=== DATA EXCERPTS ===
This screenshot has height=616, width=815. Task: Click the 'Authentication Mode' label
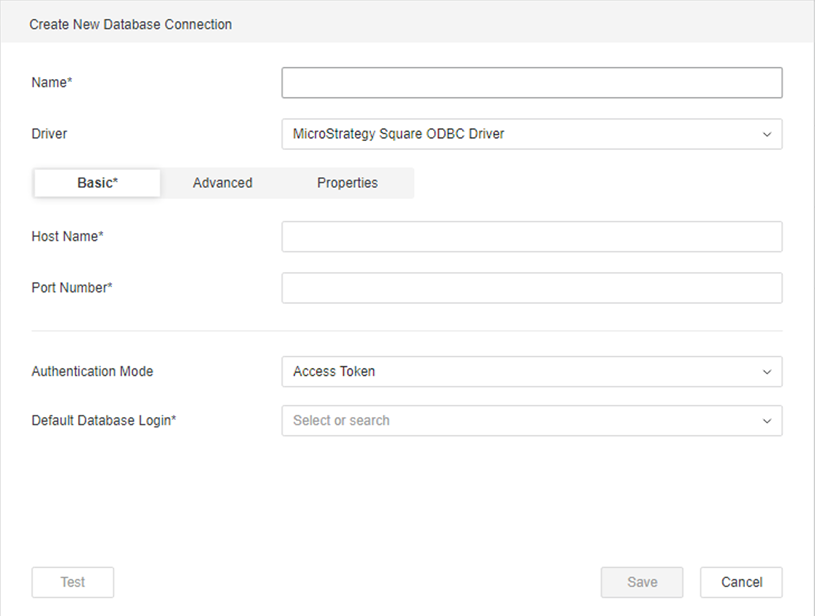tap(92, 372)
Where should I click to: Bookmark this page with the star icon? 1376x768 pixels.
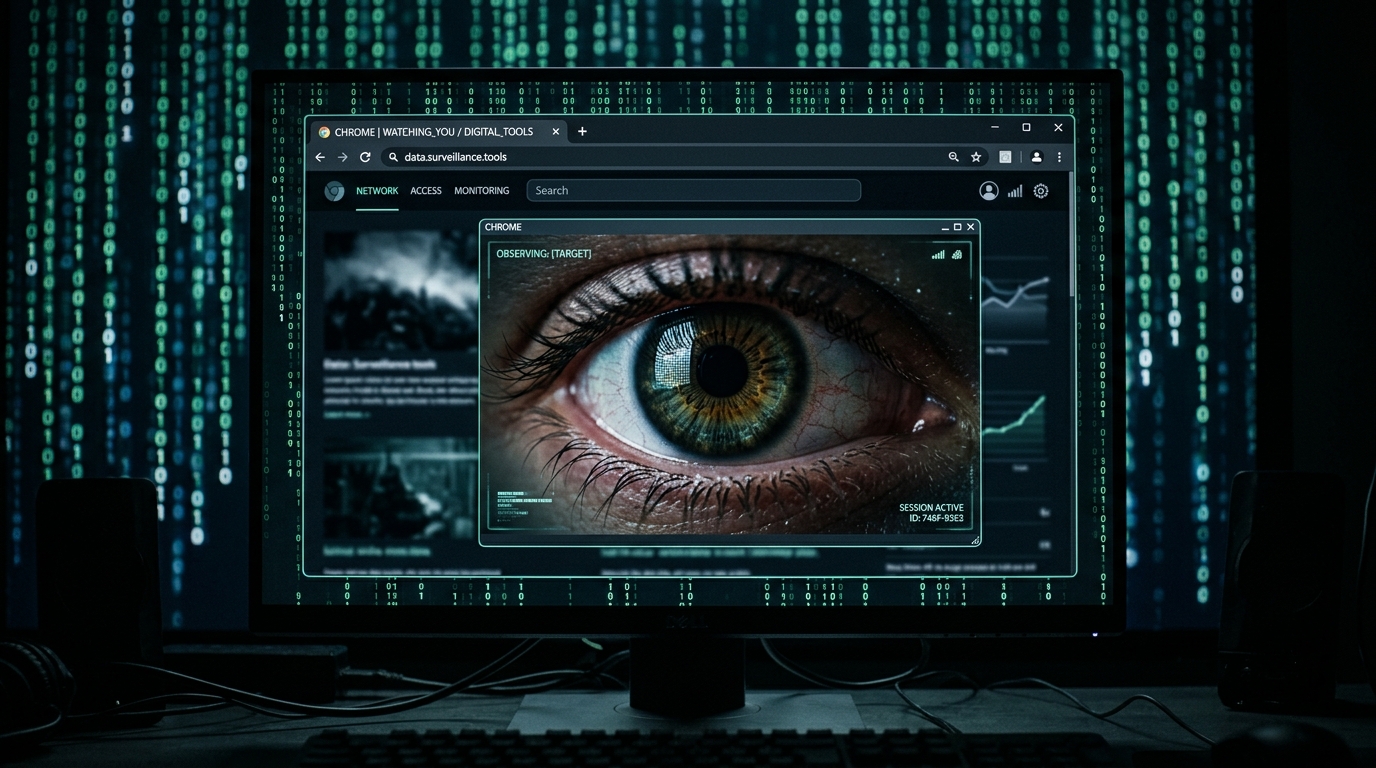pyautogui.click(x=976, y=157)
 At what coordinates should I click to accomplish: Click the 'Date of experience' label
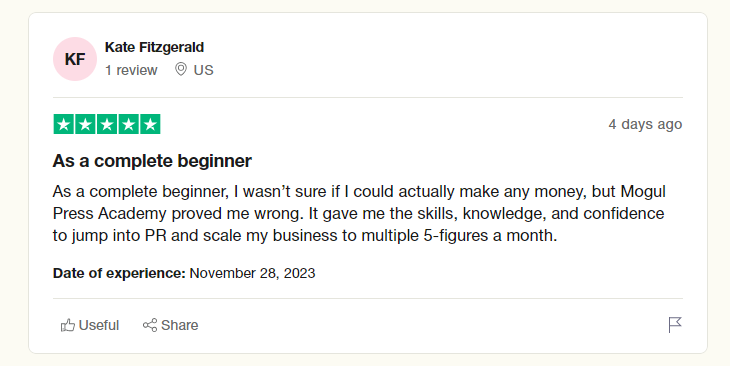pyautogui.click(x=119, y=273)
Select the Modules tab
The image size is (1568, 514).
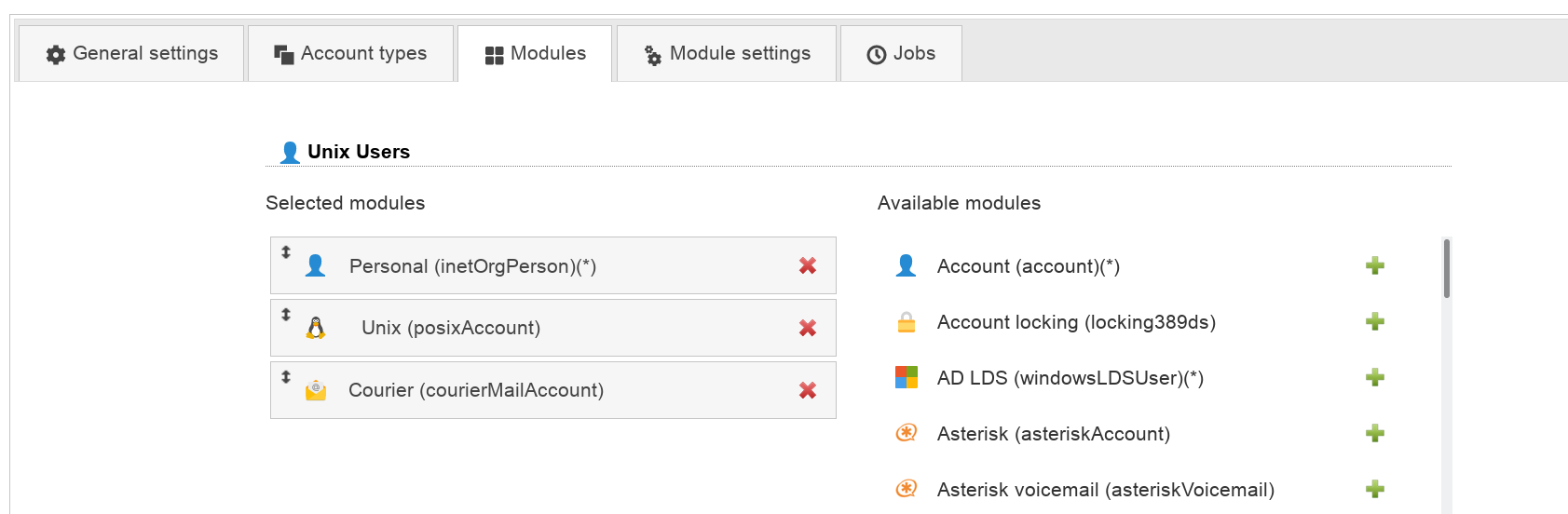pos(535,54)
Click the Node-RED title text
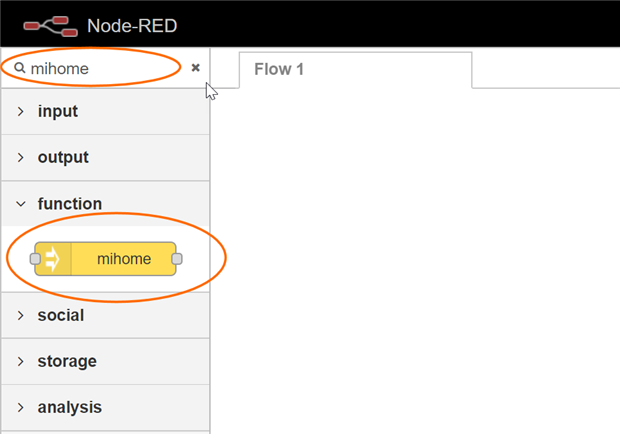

=== DIRECTIVE ===
Reproduce each of the lines above word for word, omitting the pictures.

=== WRITTEN REPLY ===
This screenshot has height=616, width=815. Task: Click the 'Authentication Mode' label
tap(92, 372)
Where should I click to: Bookmark this page with the star icon? 1376x768 pixels.
pyautogui.click(x=976, y=157)
 At what coordinates should I click to accomplish: Click the 'Date of experience' label
pyautogui.click(x=119, y=273)
Select the Modules tab
The image size is (1568, 514).
pos(535,54)
Click the Node-RED title text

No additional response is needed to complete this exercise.